Jika sebatang pohon tumbang di sebuah hutan

Dari Wikipedia bahasa Indonesia, ensiklopedia bebas
Sebuah pohon yang tumbang di dalam hutan

"Jika sebatang pohon tumbang di hutan dan tidak ada yang mendengarnya, apakah pohon itu menimbulkan suara?" adalah sebuah eksperimen pikiran filosofis yang mengajukan pertanyaan mengenai observasi dan persepsi.

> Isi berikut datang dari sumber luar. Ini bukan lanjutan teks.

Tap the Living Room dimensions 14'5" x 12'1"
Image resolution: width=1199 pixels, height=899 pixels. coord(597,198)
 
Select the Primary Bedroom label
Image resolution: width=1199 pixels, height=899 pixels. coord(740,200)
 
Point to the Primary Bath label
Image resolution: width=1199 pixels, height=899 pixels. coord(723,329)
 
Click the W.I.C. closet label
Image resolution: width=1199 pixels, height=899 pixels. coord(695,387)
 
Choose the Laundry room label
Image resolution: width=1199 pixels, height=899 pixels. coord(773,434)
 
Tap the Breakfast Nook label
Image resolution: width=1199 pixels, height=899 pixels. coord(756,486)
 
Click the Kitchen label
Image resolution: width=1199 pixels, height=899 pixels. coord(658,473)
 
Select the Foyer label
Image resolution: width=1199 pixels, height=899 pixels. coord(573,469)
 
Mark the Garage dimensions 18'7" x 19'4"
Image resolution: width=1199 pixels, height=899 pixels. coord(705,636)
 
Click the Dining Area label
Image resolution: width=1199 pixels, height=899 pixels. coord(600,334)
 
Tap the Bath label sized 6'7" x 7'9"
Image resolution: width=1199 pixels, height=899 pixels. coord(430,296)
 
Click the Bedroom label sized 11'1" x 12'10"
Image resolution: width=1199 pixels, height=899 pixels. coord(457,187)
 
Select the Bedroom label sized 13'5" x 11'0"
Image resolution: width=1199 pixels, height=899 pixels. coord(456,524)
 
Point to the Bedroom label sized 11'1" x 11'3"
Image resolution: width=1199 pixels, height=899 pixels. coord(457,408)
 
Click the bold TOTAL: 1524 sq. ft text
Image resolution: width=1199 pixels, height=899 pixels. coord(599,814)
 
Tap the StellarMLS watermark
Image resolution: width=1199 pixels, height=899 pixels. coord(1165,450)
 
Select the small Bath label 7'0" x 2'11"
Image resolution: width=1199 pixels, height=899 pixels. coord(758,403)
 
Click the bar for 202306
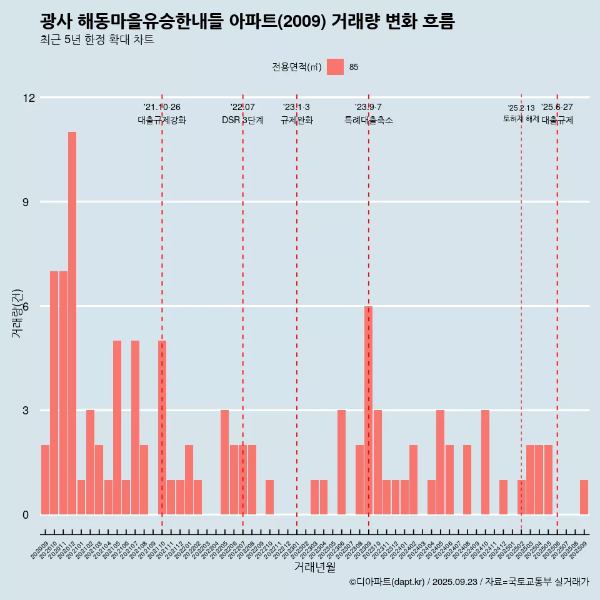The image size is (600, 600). pos(342,462)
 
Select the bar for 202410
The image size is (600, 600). pos(486,462)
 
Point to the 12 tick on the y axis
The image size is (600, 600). pos(29,98)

Sejarah[sunting | sunting sumber]

Filsuf George Berkeley, dalam karyanya, A Treatise Concerning the Principles of Human Knowledge (1710), menuliskan, "Tetapi, katakanlah, pasti tidak ada yang lebih mudah bagi saya untuk membayangkan sebuah pohon, misalnya di taman [...] dan tidak seorang pun ada untuk melihatnya.[1] [...] Objek-objek inderawi hanya ada saat mereka dirasakan; pohon itu ada di kebun [...] tak lama kemudian, ketika ada seseorang untuk merasakannya."[2] (Perlu dicatat bahwa kutipan dari pasal 45 dapat dibilang merupakan pernyataan dari sebuah 'keberatan' terhadap pandangan Berkeley, dan bukan sebuah proklamasi darinya.) Meskipun demikian, Berkeley tidak pernah benar-benar menulis tentang pertanyaan itu.[3]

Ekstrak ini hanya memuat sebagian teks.